Surety bonding products reduce project owners’ risk when they are trying to award contracts to construction companies.
When talking about construction projects, three types of surety bonds get discussed most often: performance bonds, payment bonds, and bid bonds. All three can be critically important or even required in order for your construction company to successfully compete for a contract. All publicly funded contracts mandate at least two in particular — payment bonds and performance bonds.
So, in order for your construction company to advance from small, private contracts to compete on big commercial contracts, publicly funded contracts and long-term partnership agreements, it will need to have a firm grasp on the value of all three surety bond types.
Performance Bond — What It Is and How It Helps
On the simplest level, a performance bond guarantees to a project owner that a contractor will either finish the contract as agreed or reimburse the project owner for the entire cost of the project, plus added costs. Conditions that a performance bond would cover include:
- Failure to meet project deadlines
- Failure to meet the quality mandated by the contract
- Failure to complete the project in general
- Commission of fraud, illegal activity, or unethical activity
When any of these conditions happens, the contractor will pay back the project owner to cover any losses in addition to the cost of replacing the contract with another company. A surety company is there to vet that the contractor can actually cover these expenses.
While a “money back guarantee” agreement like this would be standard practice in retail — “this coffee pot doesn’t work, so I want my money back plus return shipping costs” — things get more complicated in the construction world where contracts have lots of terms and lots of money is on the line.
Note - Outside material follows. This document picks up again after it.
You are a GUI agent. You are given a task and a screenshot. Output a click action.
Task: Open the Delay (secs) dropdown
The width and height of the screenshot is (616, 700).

Since a project owner is taking on a lot of risk, they will want proof that every penny of their costs will be covered if the contractor doesn’t render services as promised. Approval of a performance bond by a surety company shows that the money is there in case something goes wrong. It also shows that the contractor has their finances and reputation in good enough condition to get approved for a performance bond in the first place.
So, a performance bond benefits project owners by showing that a contractor can back up their promises with actual cash, and it benefits contractors by showing that they are true professionals, allowing them to compete against companies with less surety backing.
Payment Bond — What It Is and How It Helps
Payment bonds are similar to performance bonds in that they assure a project owner that a contractor will not cause them problems through unprofessional or unethical behavior. In this case, a payment bond ensures that the contractor won’t hire subcontractors or order materials from suppliers unless they have the money to actually pay for it.
Since subcontractors and suppliers can put “liens” on projects, anyone a contractor hires could put the entire project at risk. A payment bond shows to the project owner that a lien won’t occur because any issues will be covered by the contractor, as determined by the surety. Subcontractors and suppliers will be reimbursed by the surety in the event that their hiring contractor doesn’t pay them, commits fraud, or engages in illegal or unethical activity. The contractor must then pay back the surety for these costs.
Publicly or Federally funded projects are unique as a subcontractor or supplier is not able to lien the project, there for a payment bond is the only assurance to these vendors and the project owner that the General Contractor will honor their obligation.
Bid Bond — What It Is and How It Helps
Bid bonds are almost identical to performance bonds in that they ensure a contractor will stand behind their word when they start the project.
In this case, the difference is that a performance bond is finalized once the full terms of the project are known. So, Johnny Carpenter can show that he could qualify for a performance bond and get the contract after bidding, but then it turns out that he can’t go through with the project, and the performance bond is never finalized. The project owner gets stuck with delays and added costs as they go back to the drawing board to solicit another bid.
With a bid bond, the contractor is already guaranteeing that they will finish the project or cover the cost of replacement labor and any associated losses. Since bid bonds apply the moment someone places a bid, requiring bid bonds keeps contractors from submitting time-wasting bids that they will not follow through with.
What Types of Surety Bonding Do You Need? Performance, Payment or Bid Bonds?
The truth is that you are likely to need all three.
The Miller Act requires that all contractors trying to submit bids for federal contracts valued over $150,000 must have the total value of the project covered in performance bonds as well as all of their projected supplier and subcontractor costs covered by payment bonds. The moment that the value of either things increases, the value of the performance or payment bond must increase.
Many federally funded projects now also require bid bonds. Since all 50 states have passed “Little Miller Acts” of their own, state and municipal contracts will also require performance and payment bonds — and likely bid bonds, as well.
Companies in the private sector have copied these requirements, too, especially for contracts over $200,000 in value.
Before bidding on a project, your company will need to research what performance and payment bonds are needed and how much they should cover apiece. You may also need a bid bond in place before submitting your bid.